Falso. L’accusa mossa al nuovo decreto è identica a quella scatenata contro il vecchio, ed era falsa allora esattamente com’è falsa oggi. Tant’è che la Corte d’appello del Nono Circuito che il 9 febbraio sospese l’applicazione della prima versione del provvedimento si guardò bene dall’usare quest’argomentazione. Nulla, ma proprio nulla sia nel vecchio decreto sia nel nuovo discrimina gli immigrati in base alla religione. Quindi nulla, ma proprio nulla viola la Costituzione federale americana, in specifico il Primo Emendamento che garantisce il libero esercizio pubblico della religione.

Ma la sensazione è che qualsiasi cosa Trump avesse potuto scrivere nella nuova versione dell’ordine esecutivo il verdetto sarebbe stato identico. Trump sbaglia per principio, qualunque cosa faccia. Non importa che il termine “musulmano” o “islamico” non compaia mai in alcun rigo della prima versione del decreto, e che nella seconda versione “islam” compaia in positivo solo dove si dichiara di voler difendere dalla discriminazione gli islamici là dove essi sono minoranza perseguitata e “islamico” solo là dove si scioglie l’acronimo ISIS: per il mondo è sempre e solo “Muslim Ban”.

Non importa che quella legge voluta dal presidente l’argomento religione lo sfiori soltanto, e sempre e solo per ribadire l’impegno a fare proprio il contrario di quello di cui viene accusato Trump, cioè contrastare le discriminazioni religiose e la persecuzione delle minoranze, e questo qualsiasi altra cosa prima, dopo o durante il presidente abbia eventualmente detto in materia di religione: per il mondo quella di Trump sarà sempre la decisione di discriminare i musulmani. Non importa che nella nuova versione del decreto datata 6 febbraio, la Sezione 1, b, iv scriva che la prima versione, quella datata 27 gennaio, «[…] non forniva alcun elemento per discriminare a favore o contro alcun aderente ad alcuna religione particolare», specificando che se pure «[…] quell’ordine consentiva di dare la precedenza alle domande di asilo avanzate da persone aderenti a gruppi religiosi minoritari perseguitati, detta priorità si applicava sia ai profughi provenienti da qualsiasi Paese, inclusi quelli in cui l’islam è una religione minoritaria, sia alle denominazioni che nel contesto di una determinata religione più ampia sono minoritarie», e questo giacché «quell’ordine non era dettato da animosità verso alcuna religione, quanto invece mirato a difendere la possibilità che le minoranze religiose ? qualunque siano e ovunque stiano ? si avvalgano di quanto previsto dal Programma statunitense di ammissione dei rifugiati alla luce delle sfide e delle circostanze specifiche che si trovano a fronteggiare».
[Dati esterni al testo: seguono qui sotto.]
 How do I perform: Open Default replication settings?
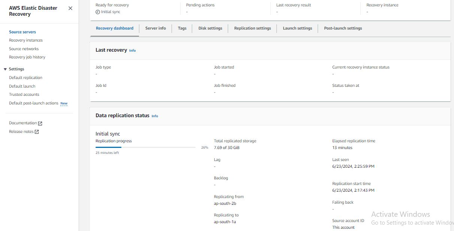click(x=25, y=77)
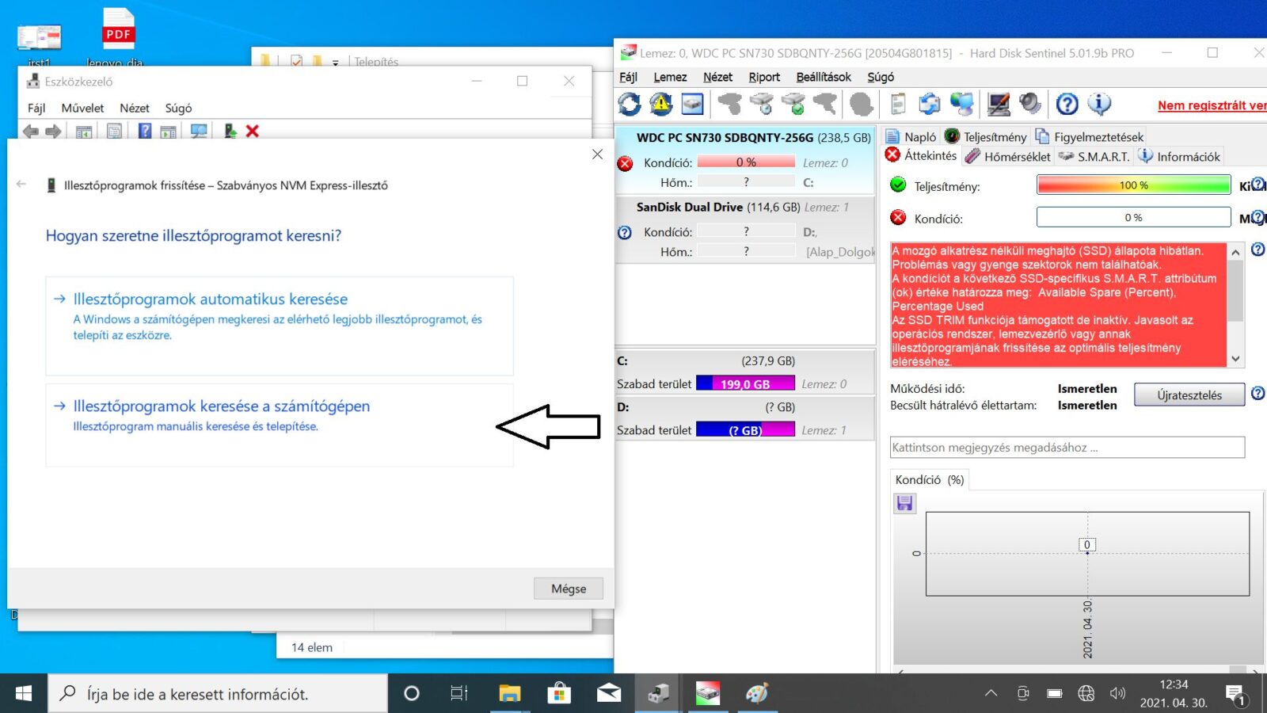This screenshot has width=1267, height=713.
Task: Click the speaker icon in Sentinel toolbar
Action: coord(1029,104)
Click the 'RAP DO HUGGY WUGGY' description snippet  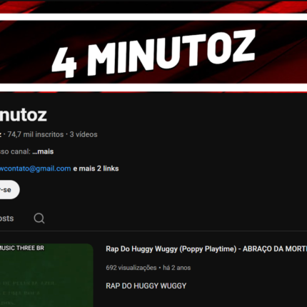pyautogui.click(x=146, y=286)
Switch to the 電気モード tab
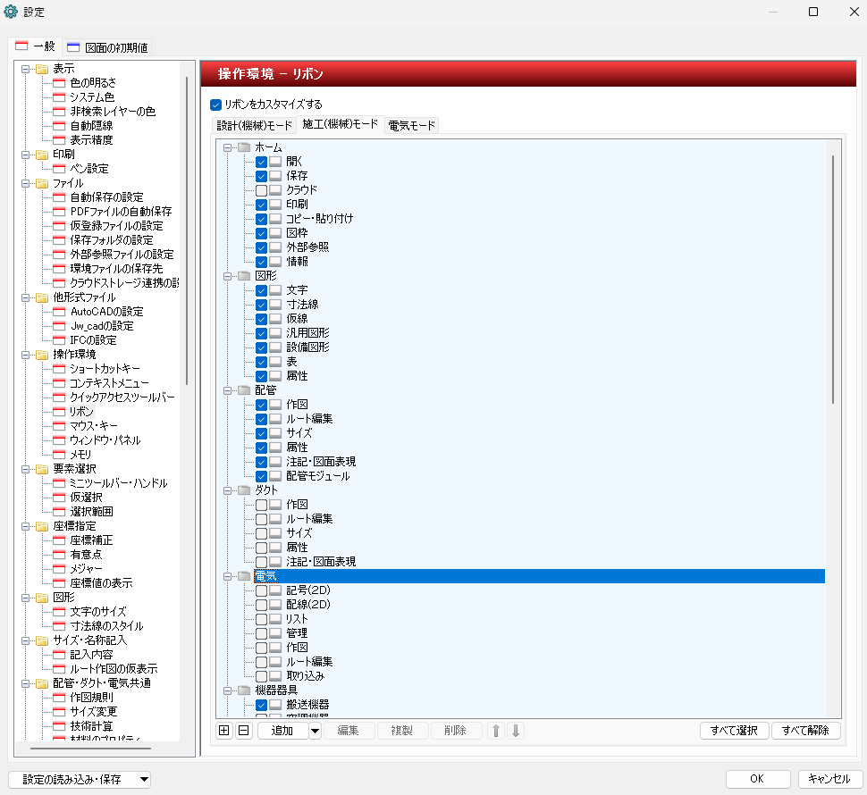 (x=411, y=125)

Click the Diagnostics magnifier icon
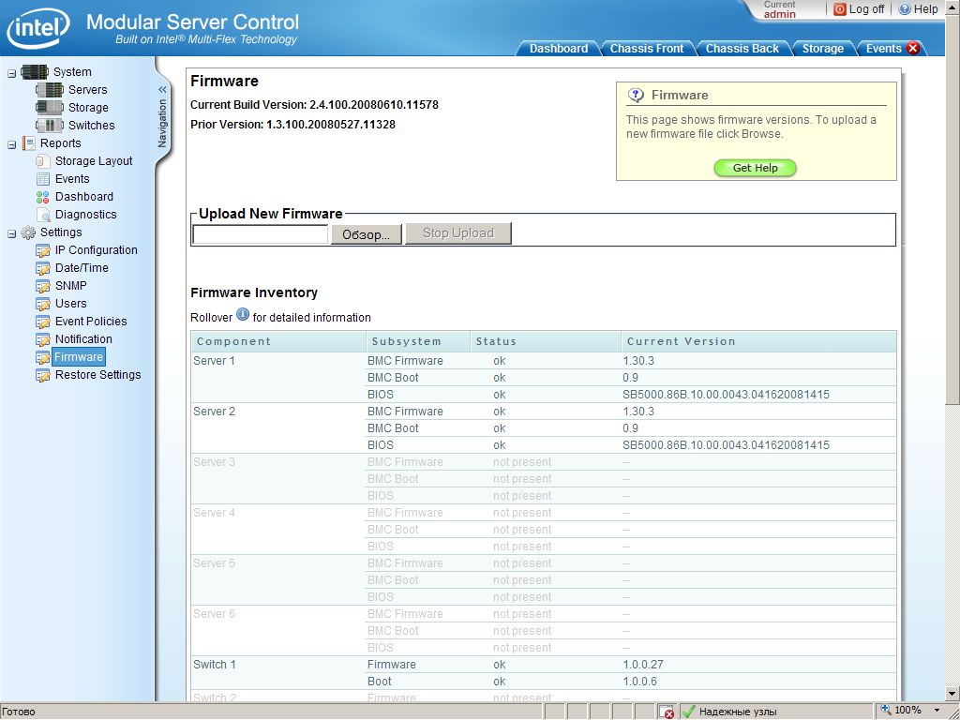pyautogui.click(x=43, y=215)
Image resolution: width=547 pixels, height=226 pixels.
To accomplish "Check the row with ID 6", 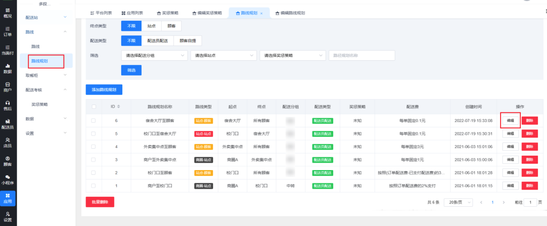I will (93, 120).
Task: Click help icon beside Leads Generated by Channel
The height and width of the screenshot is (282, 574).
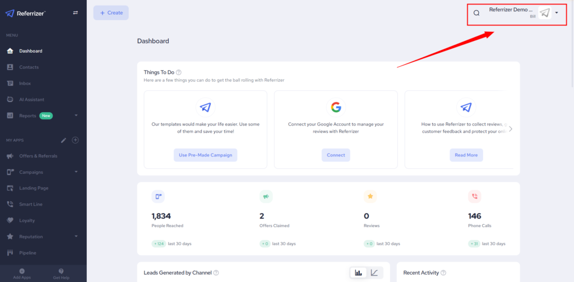Action: click(216, 273)
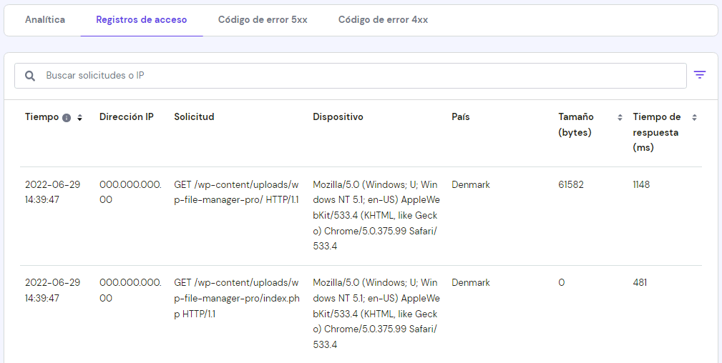Open the filter options icon
Viewport: 722px width, 363px height.
pyautogui.click(x=699, y=75)
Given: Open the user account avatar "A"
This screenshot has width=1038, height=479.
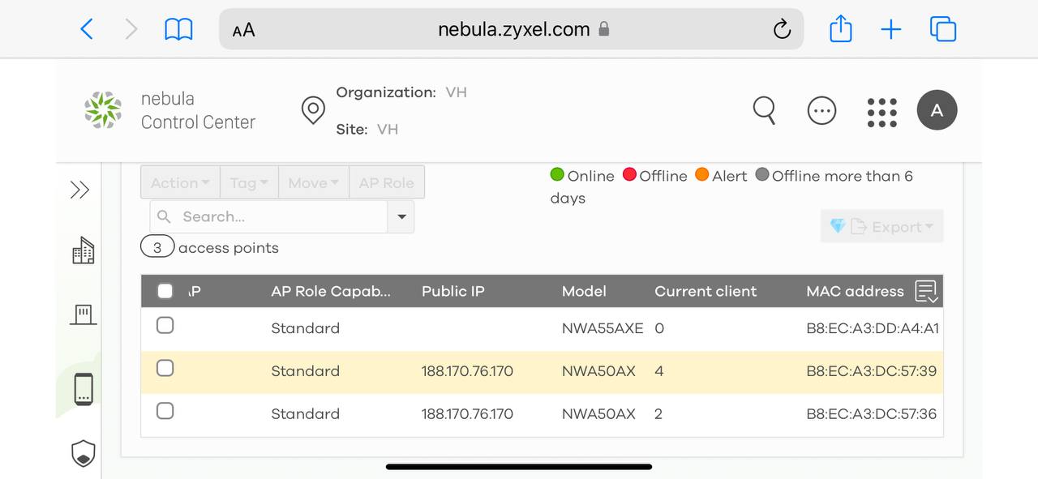Looking at the screenshot, I should 937,111.
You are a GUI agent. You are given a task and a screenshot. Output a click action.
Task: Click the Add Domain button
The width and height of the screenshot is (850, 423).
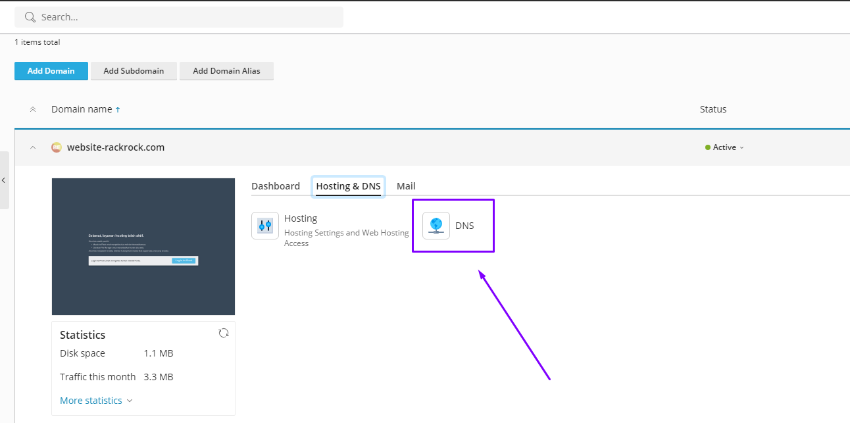(x=51, y=71)
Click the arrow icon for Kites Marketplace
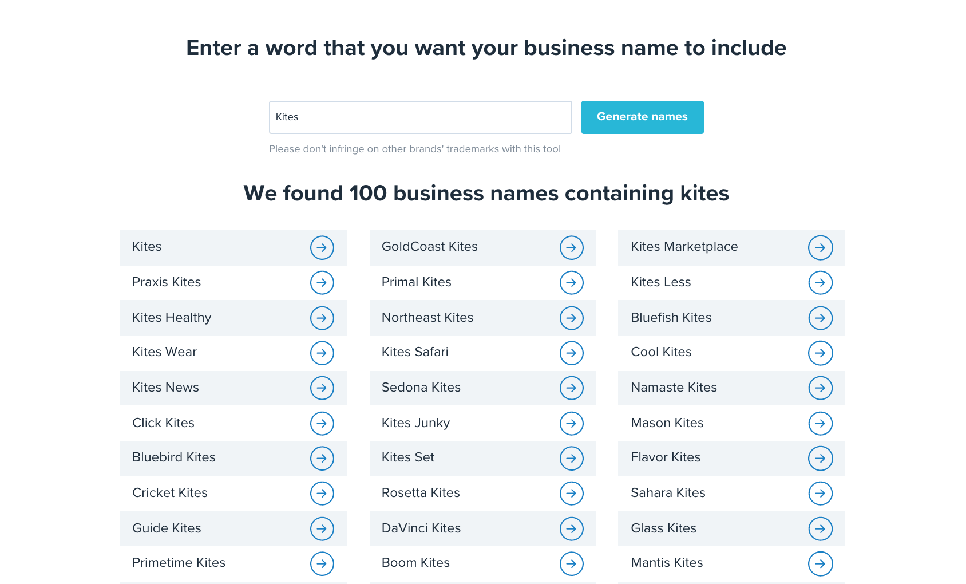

La revoca del vecchio decreto e l’entrata in vigore del nuovo sarà effettiva un minuto dopo lo scoccare del mezzogiorno, ora di Washington, del 16 marzo. L’unica variazione vera è l’esclusione dell’Iraq dal novero dei Paesi che per tre mesi non potranno mandare propri cittadini negli Stati Uniti. L’Amministrazione Trump ammette che includere nel fermo del 27 gennaio anche l’Iraq fu una leggerezza, un errore, e questo perché l’Iraq, pur essendo altamente problematico sul piano della sicurezza, è un Paese che si sta spendendo ampiamente, e con sacrifici enormi, a fianco del mondo civile contro il terrorismo dell’ISIS. E il punto vero è questo: possibile che non ci sia altro modo per distinguere gli amici dai nemici che una chiusura delle frontiere che, pur essendo perfettamente legale e legittima, è inefficace per definizione? Ma avendo già in tasca le risposte precostituite, l’universo “No Trump” le domande intelligenti non se le pone.